*To do*
Repeat the data exactly. Pictures stay out.

━━━ Input data

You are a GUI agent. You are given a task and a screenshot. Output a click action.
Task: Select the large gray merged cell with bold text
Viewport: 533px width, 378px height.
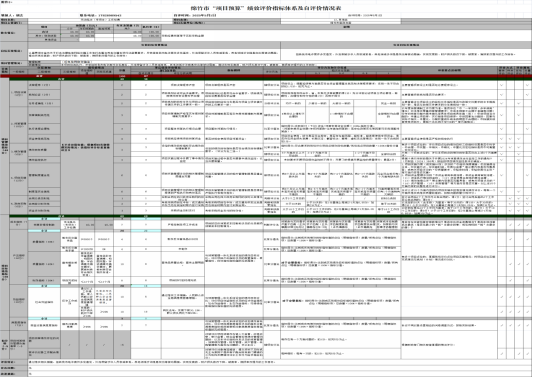[87, 147]
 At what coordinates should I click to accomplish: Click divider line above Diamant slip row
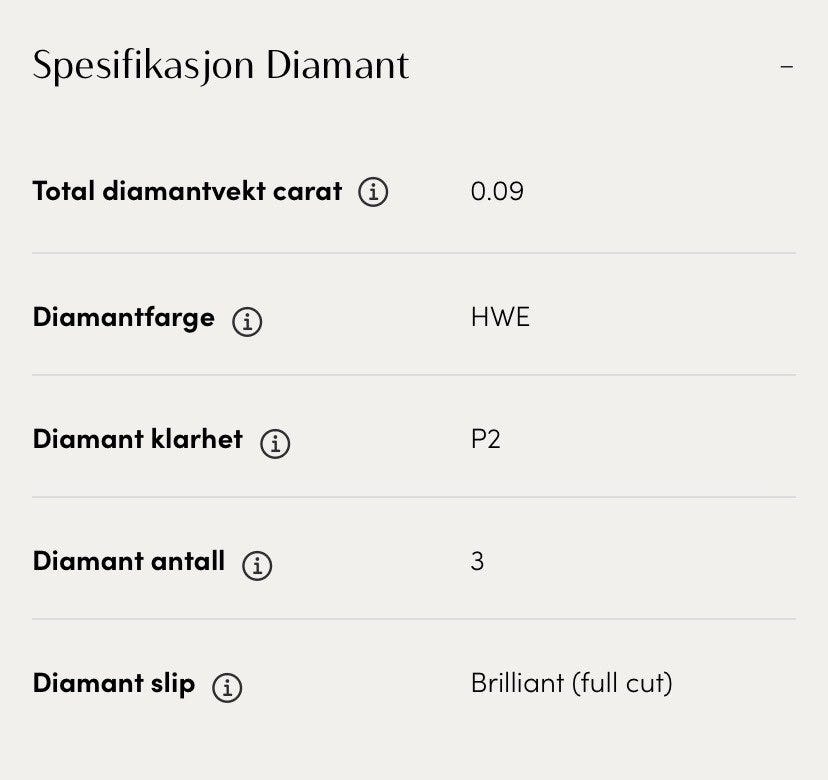click(414, 619)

━━━━━━

*Written solution*
You are a GUI agent. You are given a task and a screenshot. Output a click action.
Task: Select the large gray merged cell with bold text
Viewport: 533px width, 378px height.
[87, 147]
 At what coordinates should I click to accomplish: Click divider line above Diamant slip row
click(414, 619)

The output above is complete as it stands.